Ainsi, de piège en piège, et d'abîme en abîme,
Corrompant de vos moeurs l'aimable pureté,
Ils vous feront enfin haïr la vérité.

Toutes ces recommandations restent malheureusement stériles depuis qu'est morte la treille de sincérité, cette treille mirifique dont Désaugiers nous a chanté la vertu magique4; en mordant à la grappe on disait forcément la vérité :

Mais hélas ! par l'ordre du prince
Ce raisin justement vanté
Un jour du fond de sa province
Près du trône fut transplanté.
Pauvre treille autrefois si belle,
Que venais-tu faire à la cour?
L'air en fut si malsain pour elle
Qu'elle y mourut le premier jour.
Nous n'avons plus cette merveille
Ce phénomène regretté,
La treille
De sincérité.

Dès lors, les rois n'ont qu'une ressource et une consolation, c'est la certitude de pouvoir devenir bons cavaliers.

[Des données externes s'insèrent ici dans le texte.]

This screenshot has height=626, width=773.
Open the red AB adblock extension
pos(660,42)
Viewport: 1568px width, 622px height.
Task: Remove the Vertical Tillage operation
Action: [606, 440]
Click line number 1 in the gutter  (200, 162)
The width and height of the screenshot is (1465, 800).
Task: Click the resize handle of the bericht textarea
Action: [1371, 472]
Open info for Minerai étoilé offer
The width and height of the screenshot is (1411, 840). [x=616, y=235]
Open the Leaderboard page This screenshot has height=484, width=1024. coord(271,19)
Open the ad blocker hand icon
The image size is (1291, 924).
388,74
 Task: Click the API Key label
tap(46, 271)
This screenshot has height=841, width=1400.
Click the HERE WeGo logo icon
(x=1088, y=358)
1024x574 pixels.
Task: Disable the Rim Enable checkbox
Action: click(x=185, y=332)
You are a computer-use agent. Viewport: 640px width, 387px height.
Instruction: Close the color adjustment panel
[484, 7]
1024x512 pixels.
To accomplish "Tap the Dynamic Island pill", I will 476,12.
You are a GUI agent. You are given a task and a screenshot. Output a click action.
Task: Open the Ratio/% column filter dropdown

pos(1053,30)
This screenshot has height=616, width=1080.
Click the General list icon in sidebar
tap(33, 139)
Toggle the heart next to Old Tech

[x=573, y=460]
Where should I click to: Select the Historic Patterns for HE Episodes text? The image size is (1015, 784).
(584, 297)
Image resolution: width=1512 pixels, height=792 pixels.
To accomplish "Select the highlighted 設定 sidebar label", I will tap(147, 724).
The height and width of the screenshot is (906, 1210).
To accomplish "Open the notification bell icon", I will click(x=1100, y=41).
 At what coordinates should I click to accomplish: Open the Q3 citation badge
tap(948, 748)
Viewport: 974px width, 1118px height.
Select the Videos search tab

« En effet, disait mon vieux maître de manège, l'équitation est ce qu'un jeune prince apprend le mieux, parce que son cheval ne le flatte pas ! »


1. J.-B. Rousseau, Épigrammes, liv. II, 14.
2. Louis XIV (1643-1715)
3. Athalie, tragédie de Racine, acte IV, scène iii.
4. La Treille de sincérité, chanson.

Émile Genest, Miettes du passé, Collection Hetzel, 1913. Voir la note du transcripteur.